The last scene of the last season of Marvel’s television show “Agent Carter” could not have went out with more of a bang when she wears a stunning mid-40’s dress of contrasting colors and pie-sliced neckline cut-outs. Here is my version! Where else but in the decade of the 1940’s will you find such unusual features, in a dress which is a mix of both fancy and casual, like this!
Cut outs seem to be all the rage everywhere I look this year so far, and I’d like to think this is due to the last dress we see Captain America’s girl wearing in her own series. So why not (as I thought) just go along with things courtesy of that awesome, indomitable Peggy Carter – a woman ahead of her time in many ways. Now I can not only be fashionable in modern day but also back in 1946!
This is the one of the more difficult vintage patterns I have come across, and also I think one of the most dramatic and highly detailed of the ones that I own. Leave it to me to only make this more difficult in an effort to be more like Peggy Carter. I made all the contrast bias tape for the belt, sleeves, neckline and cut-outs, with way too much unpicking to get the top-stitching right. Whatever! This dress deserved all the attention it received at my sewing table to even get close to a “Hollywood Ending”.
FABRIC: Two different colors of the all American-made 100% cotton sold at JoAnn’s Fabric. The one is a deep navy which has a hint of turquoise (so I think) and the other is a baby blue color leftover from making my other Agent Carter project, a hybrid 1940’s style blouse.
NOTIONS: Well, I did need to go out and buy a special ¼ inch bias tape Dritz notion to make my own tiny single fold custom binding from the blue fabric. Other than that I had all the thread, seam tape, bias tape, shoulder pads, and the zipper I needed.
TIME TO COMPLETE: My dress was done on August 8, 2016, after maybe 25 plus hours spent on it.

**GIVEN REQUEST**
In the dress post, on what date was the dress finished? The rows are separate material, unrelated to the dress post.

**PROVIDED RECORDS**
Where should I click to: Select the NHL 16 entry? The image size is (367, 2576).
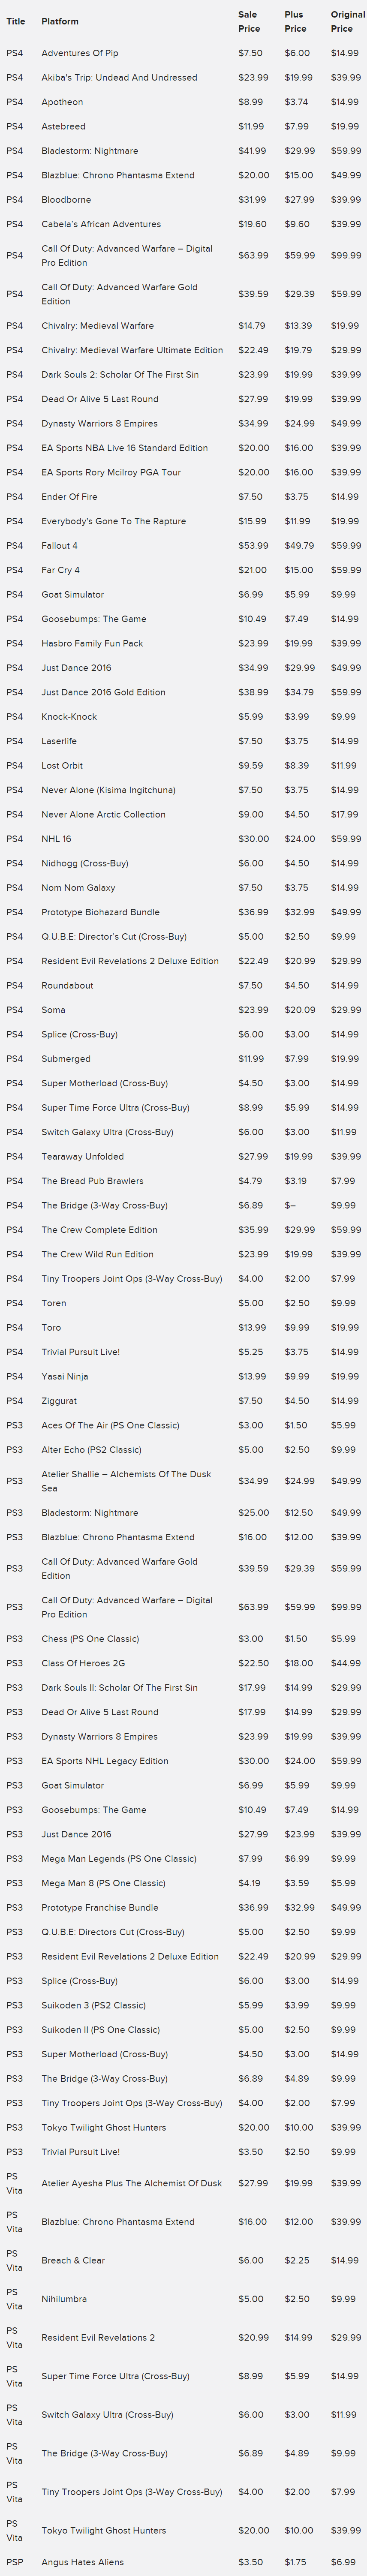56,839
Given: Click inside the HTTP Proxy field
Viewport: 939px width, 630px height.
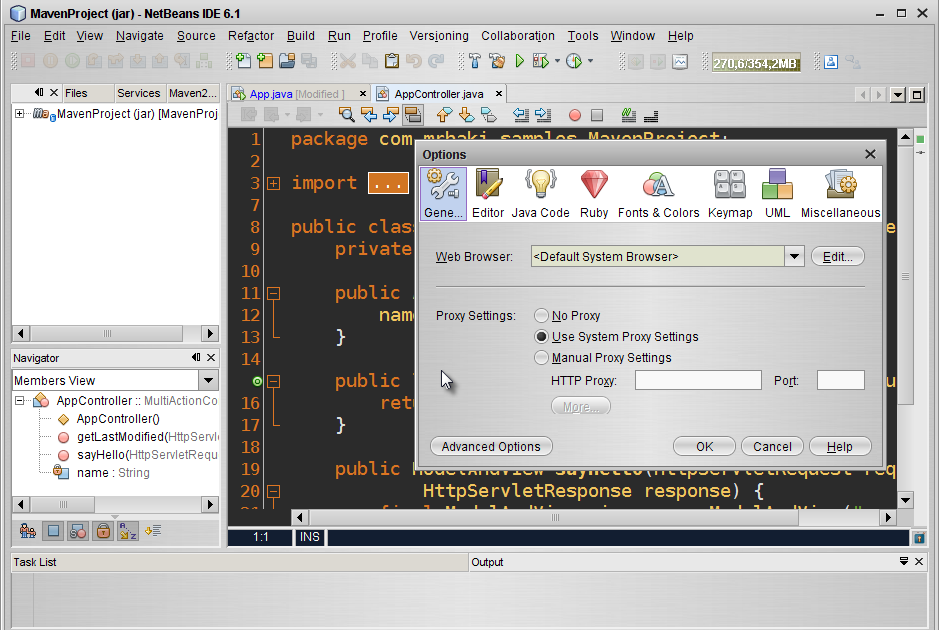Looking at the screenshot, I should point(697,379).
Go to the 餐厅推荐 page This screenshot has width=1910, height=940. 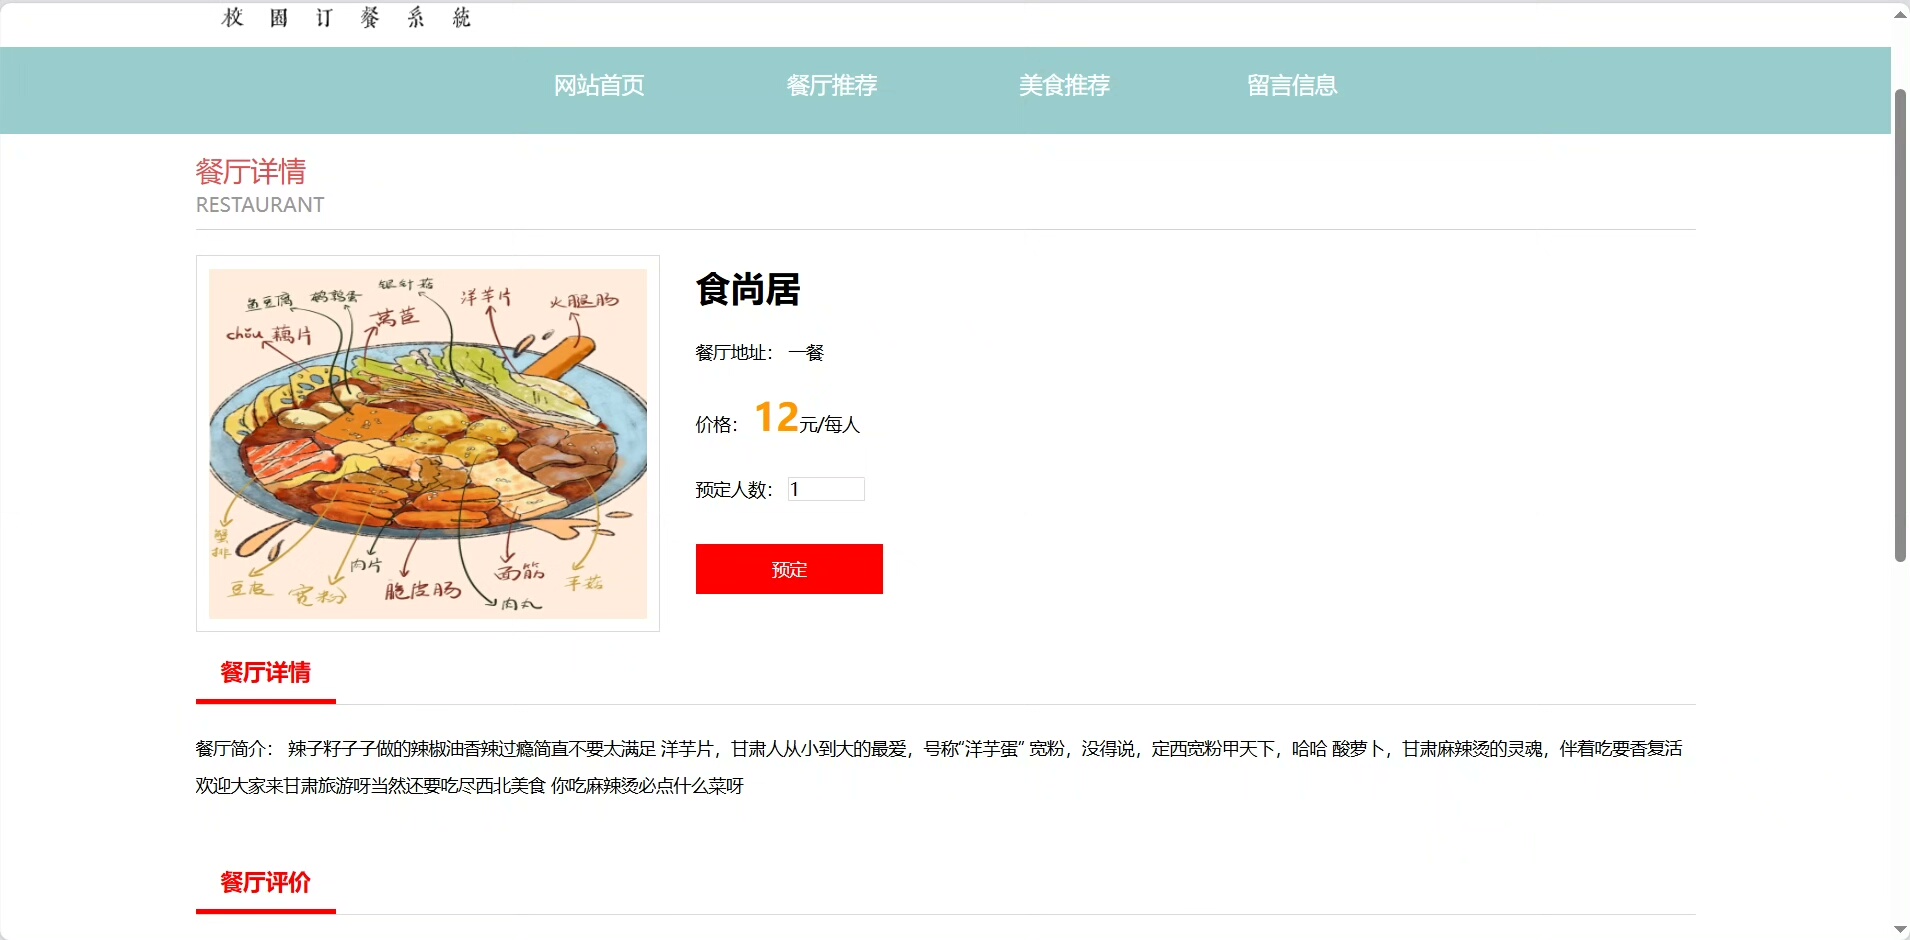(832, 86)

**TASK ANSWER**
August 8, 2016